Мне ничего не оставалось, как иронично усмехнуться:
– Насть, ты это всерьез? Костя не тот человек, который может вляпаться в гнусную историю. И потом…, если кто-то из нас попадет во что-то подобное, то у нас есть один весьма простой путь – идти за помощью к Володи Вдовину или к послу. Любая провинность обычно и всегда прощается. Да и невозможно даже представить серьезный промах со стороны Кости. Выход на западную разведку? А зачем это ему – в жизни преуспевающему человеку? Он до конца предан был Родине. В ином случая я бы первый заметил или почувствовал какие-то нелады. Нет-нет, это исключено. Вопрос денег? Тоже исключен. Виктор всегда был безразличен к деньгам. Женщины? Тоже нет! Я же знаю всю его жизнь в деталях. Он не влюбчив. Когда-то, раз влюбившись, где-то лет двадцать назад, влюбившись без остатка, он ошибся. Девушка его предала, и он, по-моему, к женщинам определенно охладел, по крайней мере, у него пропал к ним интерес и пыл, который мог бы сподвигнуть его на серьезный грех. Ну влюбился, скажем, Костя, в какую-нибудь эффектную иностранку, что само по себе смешно; но даже если бы такое случилось и, предположим, австралийцы его накрыли, невелика беда. С некоторыми такое случалось. Они каялись перед начальством, их ругали, отправляли в Союз, но даже из МИДа не исключали. Посидит такой «герой» несколько лет дома, и допустят его потом к выезду за рубеж. Костя знал это не хуже меня. Нет, милая Настя, все не так просто. А впрочем…

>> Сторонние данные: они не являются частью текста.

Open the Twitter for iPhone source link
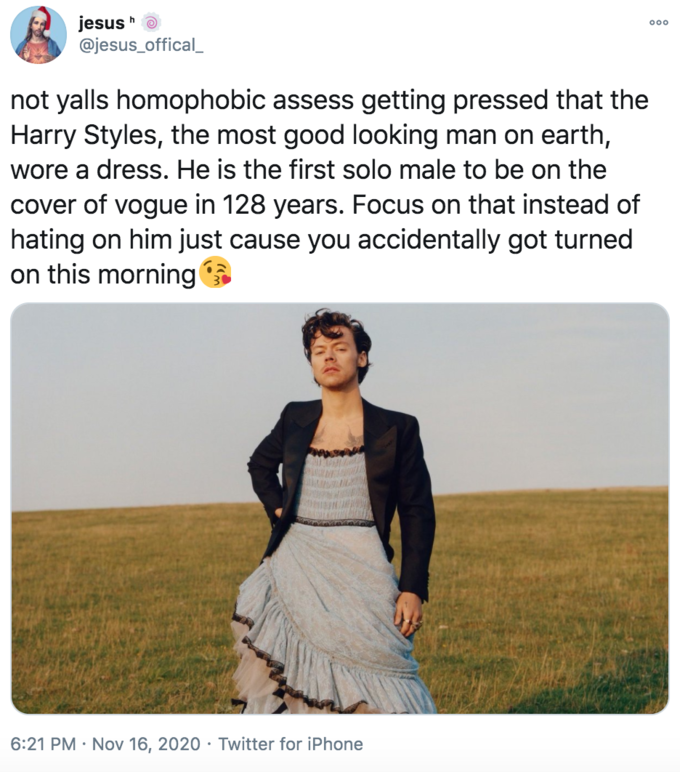 tap(291, 743)

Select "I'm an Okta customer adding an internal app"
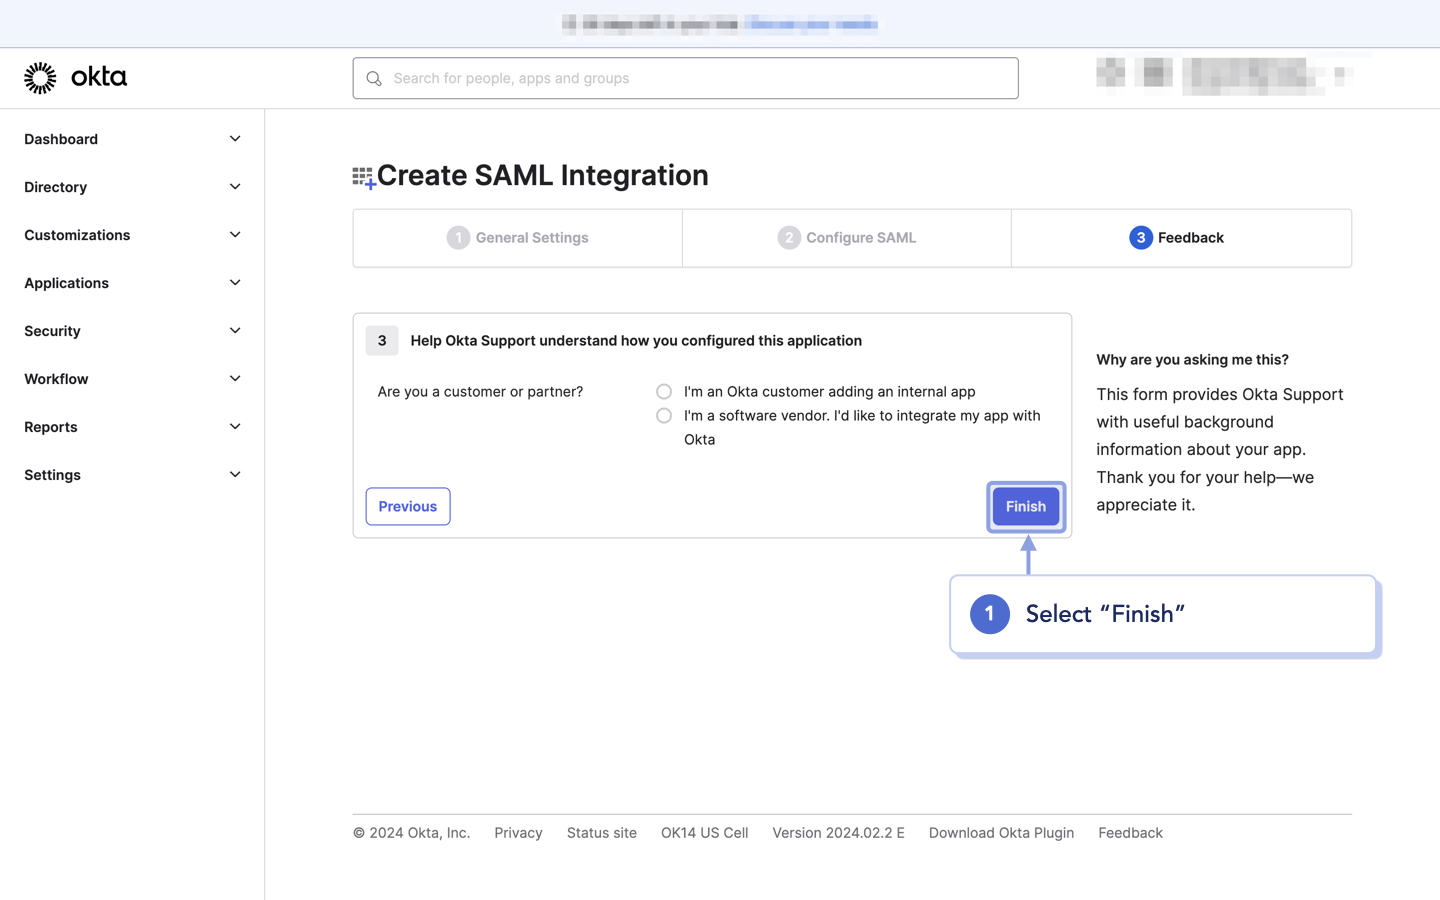coord(663,391)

Я перешел на полушутливый тон.
– Вот изменил бы я тебе с иностранкой, и как? Ты бы сама меня наверное убила, не так ли?
– Да, так, – сказала Настя небрежно, очевидно не желая поддерживать эту тему. Но она подошла ко мне вплотную и, прямо глядя мне в глаза взглядом, полным доверия и нежности, сказала:
– Но ты, мой любимый морпех, ведь никогда такого не сделаешь?
– Нет, и ничего подобного не мог сделать и Костя. Так что, выброси это из своей красивой головки.
Мы шли за дочкой, которая в это время уже завершала урок музыки, поднимались по прямой узкой тропинке, идя вверх. Настя шла впереди, оставив мне удовольствие любоваться её точенной фигуркой, плавным перебором стройных ножек и дерганьем влево-вправо её каштанового «хвостика» на гордой головке. Я завидовал сам себе, что у меня такая чистая, гордая, красивая и в меру разумная жена. «И надо же, – думал я, – дал мне Бог такую жену, о которой не мечтал даже в лучших снах. И это мне, который был убежден в ненужности брака как такового, не хотел его, возможно в силу того, что мои первые любовные вспышки окончились неудачно, а любовь стала казаться бессмыслицей. Я никак не мог понять простую вещь – что такое первая любовь, и почему первая любовь кажется последней и навсегда, а последняя – первой, и как будто до нее ничего подобного и не было.